The quote below is from Chapter 1 of “The Power of Myth,” the compiled transcripts of conversations between Campbell and Bill Moyers in 1985-86.  These video interviews were edited into the subsequent PBS series of the same name.  I’m not sure, but I suspect this book version includes some material not included in the series as aired. 

Campbell:

…People say that what we’re all seeking is a meaning for life.  I don’t think that’s what we are really seeking. I think that what we’re seeking is an experience of being alive, so that our life experiences on the purely physical plane will have resonances within our own innermost being and reality, so that we actually feel the rapture of being alive. (Joseph Campbell, with Bill Moyers, “The Power of Myth.” Doubleday 1988.)
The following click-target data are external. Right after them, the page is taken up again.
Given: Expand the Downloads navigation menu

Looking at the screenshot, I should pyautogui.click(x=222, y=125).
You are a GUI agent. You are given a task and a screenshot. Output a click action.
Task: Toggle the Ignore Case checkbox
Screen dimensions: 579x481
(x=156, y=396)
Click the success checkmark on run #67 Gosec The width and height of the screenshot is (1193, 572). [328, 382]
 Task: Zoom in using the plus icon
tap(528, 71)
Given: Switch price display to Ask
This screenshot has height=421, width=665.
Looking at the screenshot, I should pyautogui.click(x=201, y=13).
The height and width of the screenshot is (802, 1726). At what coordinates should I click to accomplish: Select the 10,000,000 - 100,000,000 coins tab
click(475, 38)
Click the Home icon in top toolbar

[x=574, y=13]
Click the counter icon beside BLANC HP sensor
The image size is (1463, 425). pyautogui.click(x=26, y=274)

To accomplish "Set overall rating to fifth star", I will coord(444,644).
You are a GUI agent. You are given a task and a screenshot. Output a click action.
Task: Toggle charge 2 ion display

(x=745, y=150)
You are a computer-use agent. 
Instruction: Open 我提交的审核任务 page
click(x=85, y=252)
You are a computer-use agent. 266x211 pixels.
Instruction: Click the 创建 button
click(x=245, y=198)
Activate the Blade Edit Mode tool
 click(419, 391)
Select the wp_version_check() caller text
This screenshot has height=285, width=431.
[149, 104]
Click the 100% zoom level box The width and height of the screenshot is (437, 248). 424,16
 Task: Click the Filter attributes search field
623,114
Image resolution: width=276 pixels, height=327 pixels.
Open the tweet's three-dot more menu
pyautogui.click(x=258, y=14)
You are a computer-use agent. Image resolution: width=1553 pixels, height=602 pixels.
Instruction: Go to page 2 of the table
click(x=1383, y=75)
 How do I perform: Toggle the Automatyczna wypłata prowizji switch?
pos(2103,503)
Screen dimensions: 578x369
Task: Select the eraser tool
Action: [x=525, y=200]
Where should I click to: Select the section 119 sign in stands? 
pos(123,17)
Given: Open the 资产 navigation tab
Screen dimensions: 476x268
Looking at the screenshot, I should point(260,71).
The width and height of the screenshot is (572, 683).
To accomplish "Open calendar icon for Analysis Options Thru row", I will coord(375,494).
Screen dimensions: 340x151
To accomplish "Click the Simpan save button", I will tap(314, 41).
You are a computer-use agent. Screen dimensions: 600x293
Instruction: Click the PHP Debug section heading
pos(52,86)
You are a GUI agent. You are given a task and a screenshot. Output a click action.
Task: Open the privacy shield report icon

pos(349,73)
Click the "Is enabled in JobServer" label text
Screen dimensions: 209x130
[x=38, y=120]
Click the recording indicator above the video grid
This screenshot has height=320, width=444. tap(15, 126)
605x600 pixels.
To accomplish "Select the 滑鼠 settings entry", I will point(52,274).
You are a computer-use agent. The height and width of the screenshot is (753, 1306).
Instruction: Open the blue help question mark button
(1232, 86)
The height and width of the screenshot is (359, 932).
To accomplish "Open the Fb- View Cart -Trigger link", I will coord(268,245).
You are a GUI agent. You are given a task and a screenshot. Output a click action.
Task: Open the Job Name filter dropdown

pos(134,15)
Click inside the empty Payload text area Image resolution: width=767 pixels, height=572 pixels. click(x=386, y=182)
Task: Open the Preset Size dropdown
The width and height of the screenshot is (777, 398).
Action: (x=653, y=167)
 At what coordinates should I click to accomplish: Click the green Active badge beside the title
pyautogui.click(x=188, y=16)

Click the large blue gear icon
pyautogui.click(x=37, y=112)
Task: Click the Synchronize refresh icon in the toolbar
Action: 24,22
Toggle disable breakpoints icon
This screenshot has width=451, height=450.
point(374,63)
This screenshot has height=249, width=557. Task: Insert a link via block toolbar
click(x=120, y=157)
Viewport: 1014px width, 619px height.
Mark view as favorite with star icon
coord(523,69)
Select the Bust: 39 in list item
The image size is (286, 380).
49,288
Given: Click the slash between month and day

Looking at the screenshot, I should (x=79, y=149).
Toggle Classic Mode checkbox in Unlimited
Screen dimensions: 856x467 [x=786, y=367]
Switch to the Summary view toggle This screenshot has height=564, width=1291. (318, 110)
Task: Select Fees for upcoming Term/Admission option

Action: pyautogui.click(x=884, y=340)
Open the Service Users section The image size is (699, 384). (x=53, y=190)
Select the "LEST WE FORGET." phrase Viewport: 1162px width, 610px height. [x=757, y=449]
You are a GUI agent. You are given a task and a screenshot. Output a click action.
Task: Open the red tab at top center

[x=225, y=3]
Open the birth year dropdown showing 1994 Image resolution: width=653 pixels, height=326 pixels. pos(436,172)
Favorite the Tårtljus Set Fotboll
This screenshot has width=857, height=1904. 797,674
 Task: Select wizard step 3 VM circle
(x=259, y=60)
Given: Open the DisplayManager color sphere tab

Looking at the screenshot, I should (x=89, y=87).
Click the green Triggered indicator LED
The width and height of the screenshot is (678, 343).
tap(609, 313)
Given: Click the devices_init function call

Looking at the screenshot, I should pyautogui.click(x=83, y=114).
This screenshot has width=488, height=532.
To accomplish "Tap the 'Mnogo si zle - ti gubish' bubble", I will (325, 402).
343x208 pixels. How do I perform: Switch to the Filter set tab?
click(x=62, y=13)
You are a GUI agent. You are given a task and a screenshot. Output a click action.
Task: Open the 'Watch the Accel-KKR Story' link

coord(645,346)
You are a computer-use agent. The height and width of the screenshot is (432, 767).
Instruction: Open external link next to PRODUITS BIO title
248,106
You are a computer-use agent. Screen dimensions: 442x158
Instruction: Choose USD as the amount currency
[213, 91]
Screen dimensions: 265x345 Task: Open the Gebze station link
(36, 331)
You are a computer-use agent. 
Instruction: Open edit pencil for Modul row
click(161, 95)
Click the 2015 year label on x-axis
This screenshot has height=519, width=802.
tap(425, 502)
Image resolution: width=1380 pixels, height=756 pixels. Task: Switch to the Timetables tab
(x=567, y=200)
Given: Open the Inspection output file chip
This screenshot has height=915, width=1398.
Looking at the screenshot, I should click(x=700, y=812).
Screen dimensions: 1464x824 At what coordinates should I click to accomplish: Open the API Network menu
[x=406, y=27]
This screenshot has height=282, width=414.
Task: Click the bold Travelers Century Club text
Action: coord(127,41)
Campbell’s statement approaches Point 3 in my response to Michael Weise, regarding my post on Armstrong’s “History of God.”  He’s not quite saying the same thing, but we’re converging. 

But the fundamental insight I gain from Campbell’s quote is a vision of the vast majority of human beings I see around me, going through motions of each day, filling it with activity from rising to sleeping. And yet, you get the sense that so much of it is displacement activity, the kind of restless pacing of an animal in a cage.  Few ever reach “the rapture of being alive.”  And, thinking about it, maybe that is the real issue I have with organized or dogmatic religions.  They give us an excuse for not seeking more.